Pamela Anderson ― Julian Assange’s biggest celebrity advocate ― is doubling down on her defense of the WikiLeaks founder, claiming his critics are scapegoating him for Hillary Clinton’s election loss.
In a Daily Beast op-ed published Thursday, the “Baywatch” actress argued that WikiLeaks’ 2016 release of Democratic National Committee emails did not unfairly alter the presidential race, but merely gave voters new information that may have changed their minds.
“This whole saga of ‘foreign intervention’ is fundamentally absurd, and mainstream opinion painfully misguided,” Anderson wrote. “No one interfered with the right of voters to inform themselves freely, choose their own candidate, and make their vote count — not Julian, not WikiLeaks, and not even the Russians.”
Despite Anderson’s attempt to diminish Russia’s actions during the election, former special counsel Robert Mueller made clear in a public statement Wednesday that “there were multiple, systematic efforts to interfere in our election,” stressing that the “allegation deserves the attention of every American.” Furthermore, in 2018, his office released a sweeping indictment of a dozen Russian military intelligence officials, pointing to Russian hackers as the source of the DNC emails, which were delivered to Wikileaks.
On that matter, Anderson told those who “believe the culprits were Russian hackers” to “sort it out with the Kremlin, but keep your hands off our freedom of the press!”
“So now you can sulk and whine all you want, but please don’t blame Julian for your own defeat,” she added. “If you and your lot have lost the trust of your people because they’ve learned the truth about you, well then perhaps you should stop in your tracks and think.”
Less than two weeks ago, a northern Virginia federal grand jury indicted Assange on 17 counts of espionage involving his work with Chelsea Manning, a former U.S. Army analyst who is currently being held in Virginia’s Alexandria Detention Center for refusing to testify in a grand jury’s investigation of WikiLeaks.
Assange worked with Manning in 2010 to publish classified information on the Iraq and Afghanistan Wars.
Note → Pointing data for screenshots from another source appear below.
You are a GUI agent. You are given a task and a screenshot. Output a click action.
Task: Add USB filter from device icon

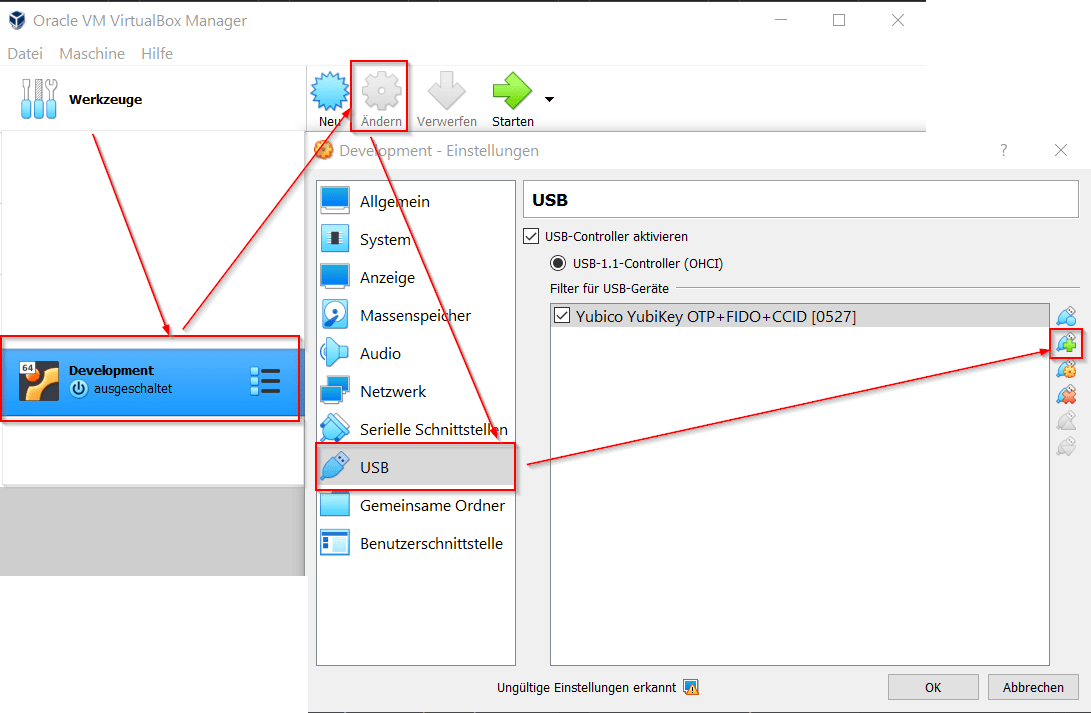[1066, 344]
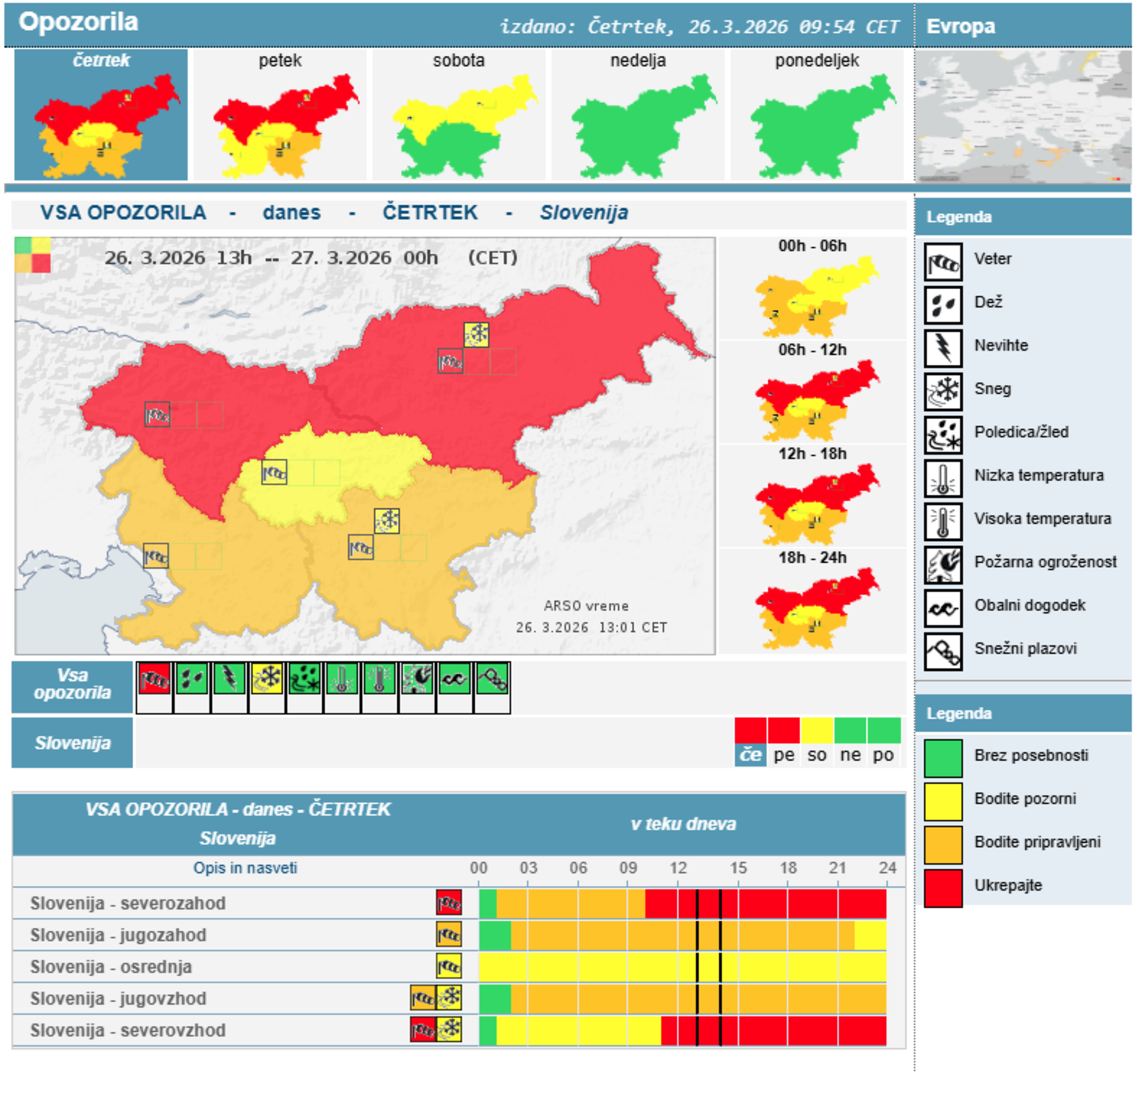Select the avalanche warning filter icon

pyautogui.click(x=493, y=679)
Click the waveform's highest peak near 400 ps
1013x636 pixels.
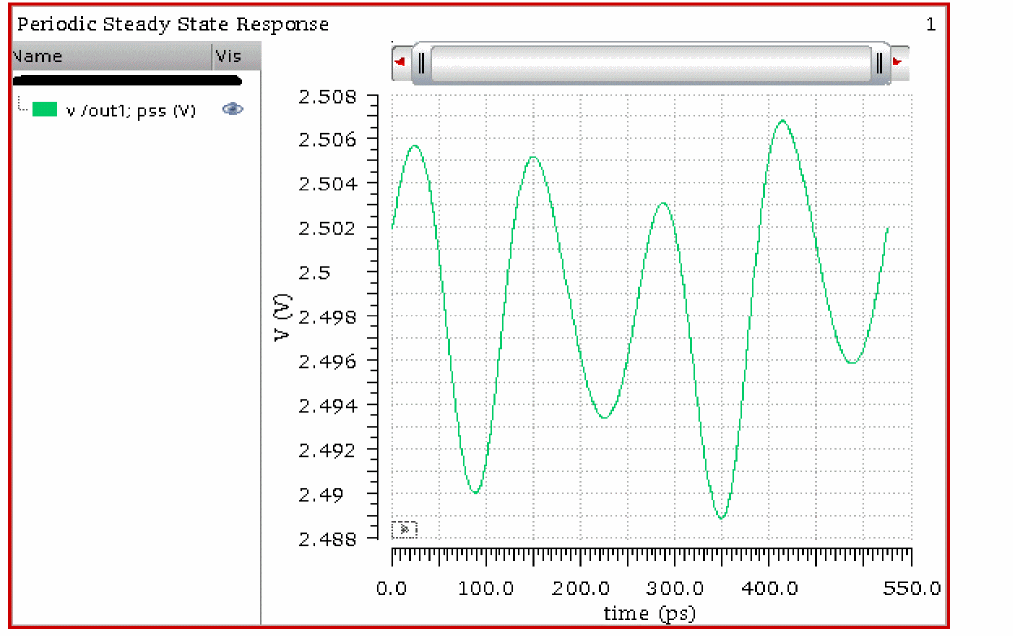[782, 121]
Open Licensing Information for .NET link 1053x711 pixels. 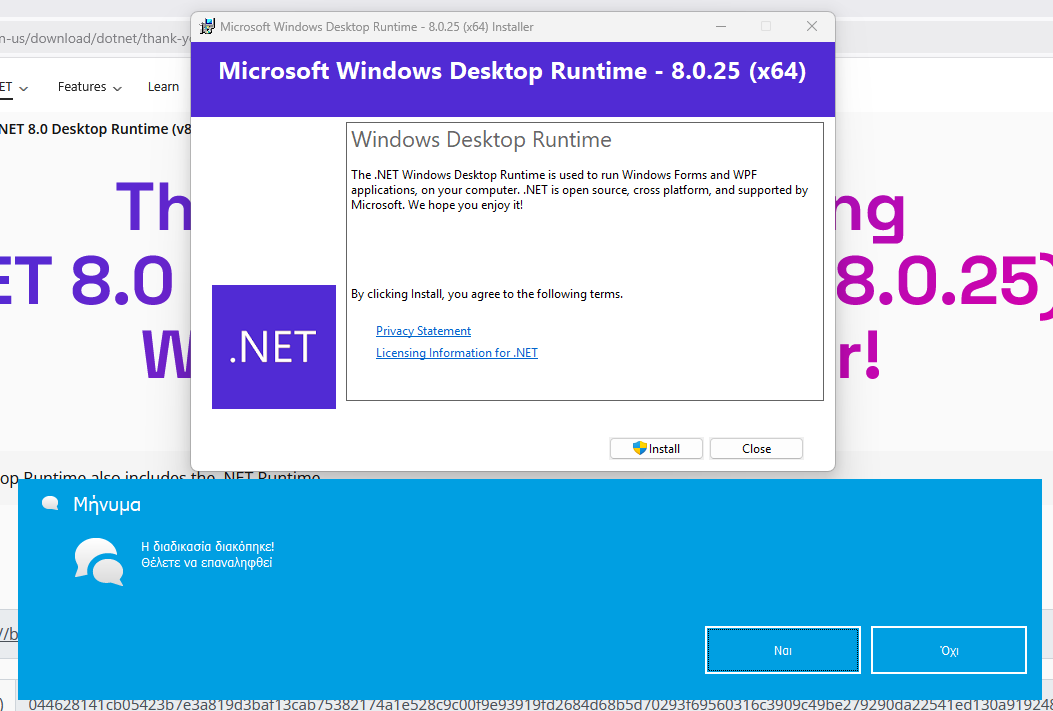click(456, 353)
That included a 2007 American airstrike in Baghdad that killed civilians and two Reuters journalists.
Critics of Assange’s arrest contend that the charges against him raise serious implications about press freedoms.
Earlier this month, Anderson was the first person to pay Assange a social visit at Belmarsh, a high-security lockup in London where he is serving out a 50-week sentence for jumping bail in an attempt to avoid being extradited to the U.S.
Following her visit, Anderson held a press conference outside the prison, declaring her love for Assange and calling him “an innocent person.”